__What is required__
Would you transcribe the records word for word, please?
:: Data excerpts
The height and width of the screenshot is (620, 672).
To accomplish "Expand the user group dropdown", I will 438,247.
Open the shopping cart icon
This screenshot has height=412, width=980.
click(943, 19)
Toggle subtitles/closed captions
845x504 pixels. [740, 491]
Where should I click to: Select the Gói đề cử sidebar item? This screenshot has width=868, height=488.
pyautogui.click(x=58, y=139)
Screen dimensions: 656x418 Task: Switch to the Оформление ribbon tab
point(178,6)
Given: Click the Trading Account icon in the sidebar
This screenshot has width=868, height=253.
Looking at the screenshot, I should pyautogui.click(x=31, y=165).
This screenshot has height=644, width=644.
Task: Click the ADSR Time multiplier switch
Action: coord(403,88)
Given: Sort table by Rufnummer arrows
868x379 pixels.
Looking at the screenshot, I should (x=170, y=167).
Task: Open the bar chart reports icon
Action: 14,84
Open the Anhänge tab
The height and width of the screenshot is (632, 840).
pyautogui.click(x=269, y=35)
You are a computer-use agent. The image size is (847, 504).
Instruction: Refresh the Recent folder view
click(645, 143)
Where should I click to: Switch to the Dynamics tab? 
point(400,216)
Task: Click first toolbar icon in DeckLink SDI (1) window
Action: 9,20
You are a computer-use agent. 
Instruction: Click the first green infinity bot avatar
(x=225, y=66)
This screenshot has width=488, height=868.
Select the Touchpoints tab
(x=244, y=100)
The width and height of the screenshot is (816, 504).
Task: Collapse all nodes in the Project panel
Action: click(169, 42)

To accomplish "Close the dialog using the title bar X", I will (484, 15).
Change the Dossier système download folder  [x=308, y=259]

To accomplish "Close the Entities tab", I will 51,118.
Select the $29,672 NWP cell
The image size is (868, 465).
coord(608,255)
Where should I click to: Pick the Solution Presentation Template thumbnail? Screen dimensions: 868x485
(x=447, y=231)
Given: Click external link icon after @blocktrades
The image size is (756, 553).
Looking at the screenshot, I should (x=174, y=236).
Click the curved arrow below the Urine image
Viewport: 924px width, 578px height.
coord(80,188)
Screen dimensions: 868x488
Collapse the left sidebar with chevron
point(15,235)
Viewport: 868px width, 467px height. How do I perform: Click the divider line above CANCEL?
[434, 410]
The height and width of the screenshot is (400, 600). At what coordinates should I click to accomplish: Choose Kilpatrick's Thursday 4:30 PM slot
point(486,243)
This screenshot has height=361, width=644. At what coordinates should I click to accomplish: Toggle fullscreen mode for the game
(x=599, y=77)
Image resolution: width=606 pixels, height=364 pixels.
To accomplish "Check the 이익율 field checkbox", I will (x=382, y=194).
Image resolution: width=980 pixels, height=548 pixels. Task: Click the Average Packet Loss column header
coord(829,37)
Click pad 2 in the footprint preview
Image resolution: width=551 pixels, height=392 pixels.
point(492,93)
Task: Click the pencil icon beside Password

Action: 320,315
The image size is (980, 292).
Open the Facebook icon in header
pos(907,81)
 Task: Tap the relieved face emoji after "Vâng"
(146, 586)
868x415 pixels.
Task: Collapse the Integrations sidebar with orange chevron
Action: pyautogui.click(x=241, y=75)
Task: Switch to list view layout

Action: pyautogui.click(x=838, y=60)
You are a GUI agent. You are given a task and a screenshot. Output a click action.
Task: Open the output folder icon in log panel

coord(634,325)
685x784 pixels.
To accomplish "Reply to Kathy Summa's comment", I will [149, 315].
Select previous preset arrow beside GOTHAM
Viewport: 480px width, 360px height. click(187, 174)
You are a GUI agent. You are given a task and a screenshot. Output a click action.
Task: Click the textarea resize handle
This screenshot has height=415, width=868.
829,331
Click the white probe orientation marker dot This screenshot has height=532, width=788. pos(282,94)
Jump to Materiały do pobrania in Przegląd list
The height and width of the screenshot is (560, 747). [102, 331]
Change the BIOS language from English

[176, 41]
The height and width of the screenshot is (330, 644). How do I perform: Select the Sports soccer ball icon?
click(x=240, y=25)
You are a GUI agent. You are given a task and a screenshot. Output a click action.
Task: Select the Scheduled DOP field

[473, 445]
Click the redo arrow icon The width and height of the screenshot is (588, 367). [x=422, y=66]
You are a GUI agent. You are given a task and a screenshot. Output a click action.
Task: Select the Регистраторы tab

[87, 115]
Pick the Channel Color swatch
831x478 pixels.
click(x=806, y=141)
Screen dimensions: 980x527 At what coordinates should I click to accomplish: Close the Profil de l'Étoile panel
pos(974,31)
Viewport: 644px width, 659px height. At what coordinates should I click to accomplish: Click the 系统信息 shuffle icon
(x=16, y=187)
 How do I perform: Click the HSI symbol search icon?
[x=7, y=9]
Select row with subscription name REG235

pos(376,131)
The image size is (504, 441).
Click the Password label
::::
__Response for this exercise__
The height and width of the screenshot is (620, 672).
To accomplish "Expand the user group dropdown", I will 438,247.
Open the shopping cart icon
This screenshot has height=412, width=980.
click(943, 19)
Toggle subtitles/closed captions
845x504 pixels. [740, 491]
Where should I click to: Select the Gói đề cử sidebar item? This screenshot has width=868, height=488.
pyautogui.click(x=58, y=139)
Screen dimensions: 656x418 Task: Switch to the Оформление ribbon tab
point(178,6)
Given: Click the Trading Account icon in the sidebar
This screenshot has width=868, height=253.
Looking at the screenshot, I should pyautogui.click(x=31, y=165).
This screenshot has height=644, width=644.
Task: Click the ADSR Time multiplier switch
Action: coord(403,88)
Given: Sort table by Rufnummer arrows
868x379 pixels.
Looking at the screenshot, I should (x=170, y=167).
Task: Open the bar chart reports icon
Action: 14,84
Open the Anhänge tab
The height and width of the screenshot is (632, 840).
pyautogui.click(x=269, y=35)
You are a computer-use agent. The image size is (847, 504).
Instruction: Refresh the Recent folder view
click(645, 143)
Where should I click to: Switch to the Dynamics tab? 
point(400,216)
Task: Click first toolbar icon in DeckLink SDI (1) window
Action: 9,20
You are a computer-use agent. 
Instruction: Click the first green infinity bot avatar
(x=225, y=66)
This screenshot has width=488, height=868.
Select the Touchpoints tab
(x=244, y=100)
The width and height of the screenshot is (816, 504).
Task: Collapse all nodes in the Project panel
Action: click(169, 42)

To accomplish "Close the dialog using the title bar X", I will (484, 15).
Change the Dossier système download folder  [x=308, y=259]

To accomplish "Close the Entities tab", I will 51,118.
Select the $29,672 NWP cell
The image size is (868, 465).
coord(608,255)
Where should I click to: Pick the Solution Presentation Template thumbnail? Screen dimensions: 868x485
(x=447, y=231)
Given: Click external link icon after @blocktrades
The image size is (756, 553).
Looking at the screenshot, I should (x=174, y=236).
Click the curved arrow below the Urine image
Viewport: 924px width, 578px height.
coord(80,188)
Screen dimensions: 868x488
Collapse the left sidebar with chevron
point(15,235)
Viewport: 868px width, 467px height. How do I perform: Click the divider line above CANCEL?
[434, 410]
The height and width of the screenshot is (400, 600). At what coordinates should I click to accomplish: Choose Kilpatrick's Thursday 4:30 PM slot
point(486,243)
This screenshot has height=361, width=644. At what coordinates should I click to accomplish: Toggle fullscreen mode for the game
(x=599, y=77)
Image resolution: width=606 pixels, height=364 pixels.
To accomplish "Check the 이익율 field checkbox", I will (x=382, y=194).
Image resolution: width=980 pixels, height=548 pixels. Task: Click the Average Packet Loss column header
coord(829,37)
Click pad 2 in the footprint preview
Image resolution: width=551 pixels, height=392 pixels.
point(492,93)
Task: Click the pencil icon beside Password

Action: 320,315
The image size is (980, 292).
Open the Facebook icon in header
pos(907,81)
 Task: Tap the relieved face emoji after "Vâng"
(146, 586)
868x415 pixels.
Task: Collapse the Integrations sidebar with orange chevron
Action: pyautogui.click(x=241, y=75)
Task: Switch to list view layout

Action: pyautogui.click(x=838, y=60)
You are a GUI agent. You are given a task and a screenshot. Output a click action.
Task: Open the output folder icon in log panel

coord(634,325)
685x784 pixels.
To accomplish "Reply to Kathy Summa's comment", I will [149, 315].
Select previous preset arrow beside GOTHAM
Viewport: 480px width, 360px height. click(187, 174)
You are a GUI agent. You are given a task and a screenshot. Output a click action.
Task: Click the textarea resize handle
This screenshot has height=415, width=868.
829,331
Click the white probe orientation marker dot This screenshot has height=532, width=788. pos(282,94)
Jump to Materiały do pobrania in Przegląd list
The height and width of the screenshot is (560, 747). [102, 331]
Change the BIOS language from English

[176, 41]
The height and width of the screenshot is (330, 644). How do I perform: Select the Sports soccer ball icon?
click(x=240, y=25)
You are a GUI agent. You are given a task and a screenshot. Output a click action.
Task: Select the Scheduled DOP field

[473, 445]
Click the redo arrow icon The width and height of the screenshot is (588, 367). [x=422, y=66]
You are a GUI agent. You are given a task and a screenshot. Output a click action.
Task: Select the Регистраторы tab

[87, 115]
Pick the Channel Color swatch
831x478 pixels.
click(x=806, y=141)
Screen dimensions: 980x527 At what coordinates should I click to accomplish: Close the Profil de l'Étoile panel
pos(974,31)
Viewport: 644px width, 659px height. At what coordinates should I click to accomplish: Click the 系统信息 shuffle icon
(x=16, y=187)
 How do I perform: Click the HSI symbol search icon?
[x=7, y=9]
Select row with subscription name REG235

pos(376,131)
The image size is (504, 441).
Click the Password label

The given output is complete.